_EXERCISE INSTRUCTIONS_:
What is needed is an exact copy of the lines from the one containing "Open the user profile dropdown" through the last line of the records, with no pictures.

_RECORDS SHOWN_:
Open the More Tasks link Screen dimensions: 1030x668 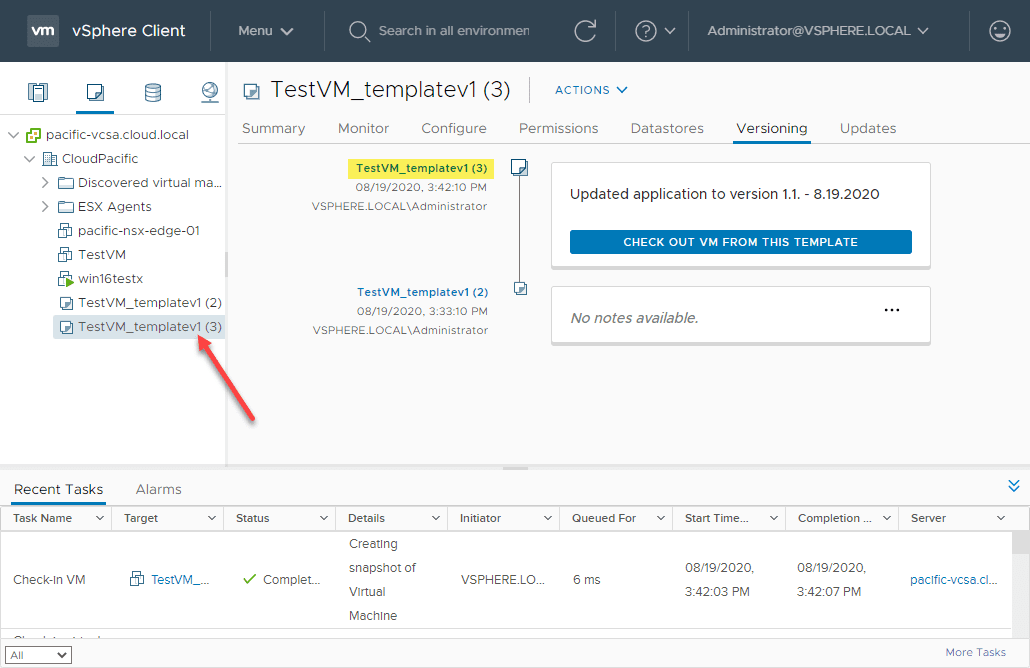point(975,652)
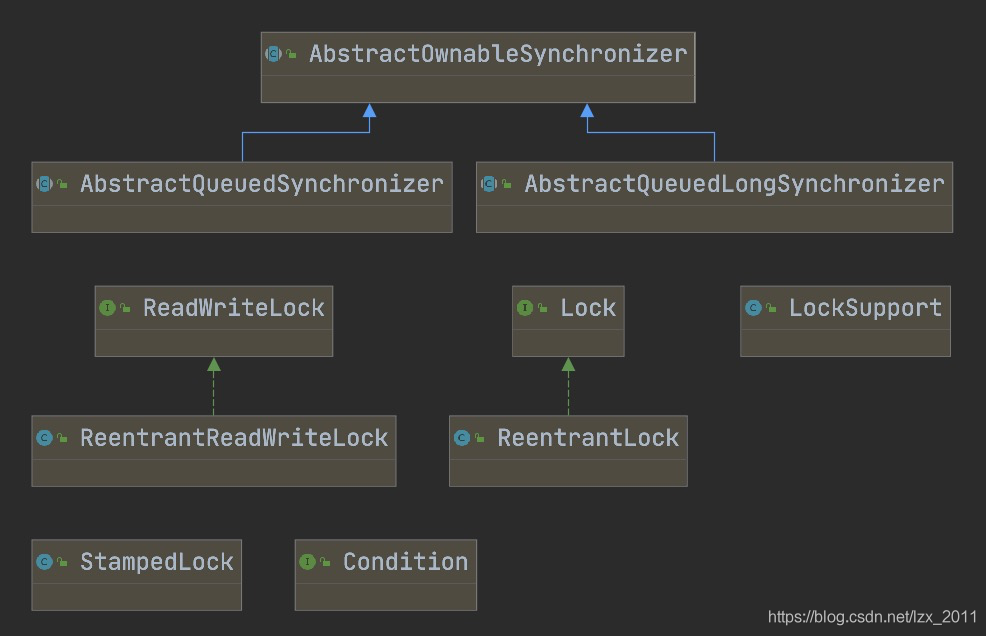The height and width of the screenshot is (636, 986).
Task: Click the green arrowhead pointing to Lock
Action: click(568, 364)
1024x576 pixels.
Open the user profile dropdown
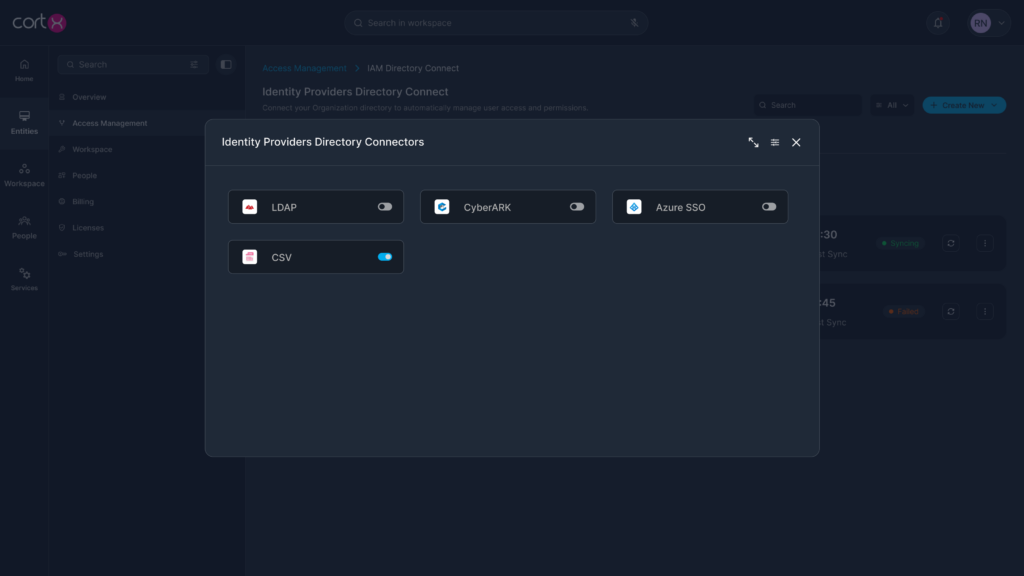[988, 23]
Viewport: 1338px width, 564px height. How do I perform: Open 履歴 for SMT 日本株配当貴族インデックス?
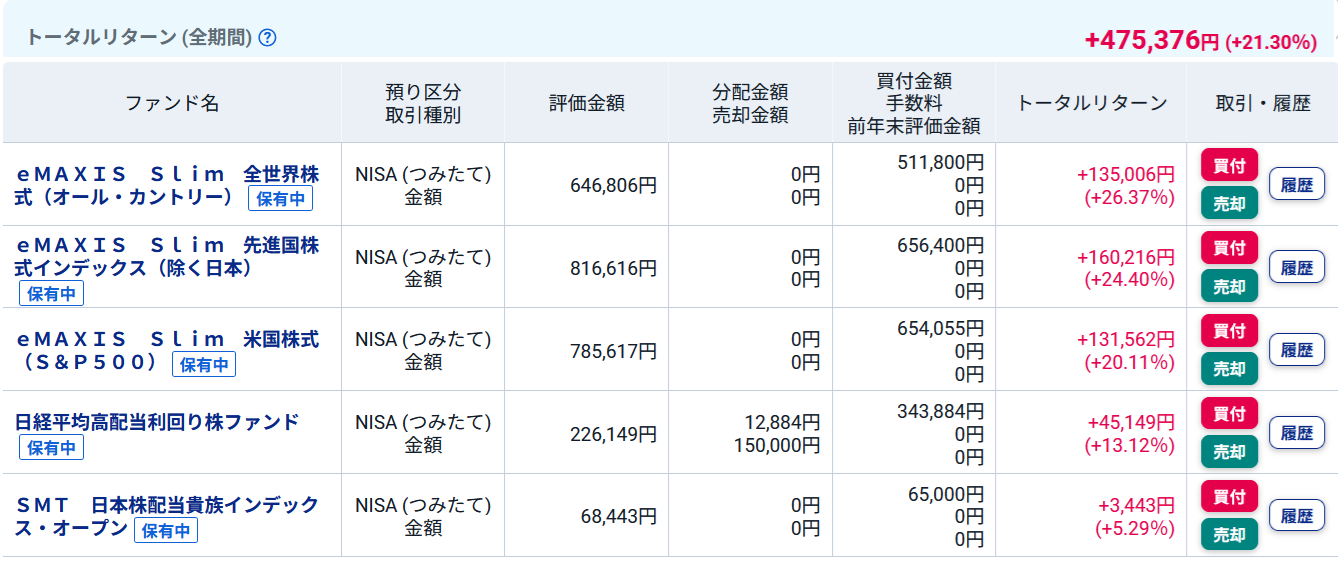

_REPLY_:
Open the user profile dropdown
[988, 23]
Viewport: 1338px width, 564px height. How do I perform: Open 履歴 for SMT 日本株配当貴族インデックス?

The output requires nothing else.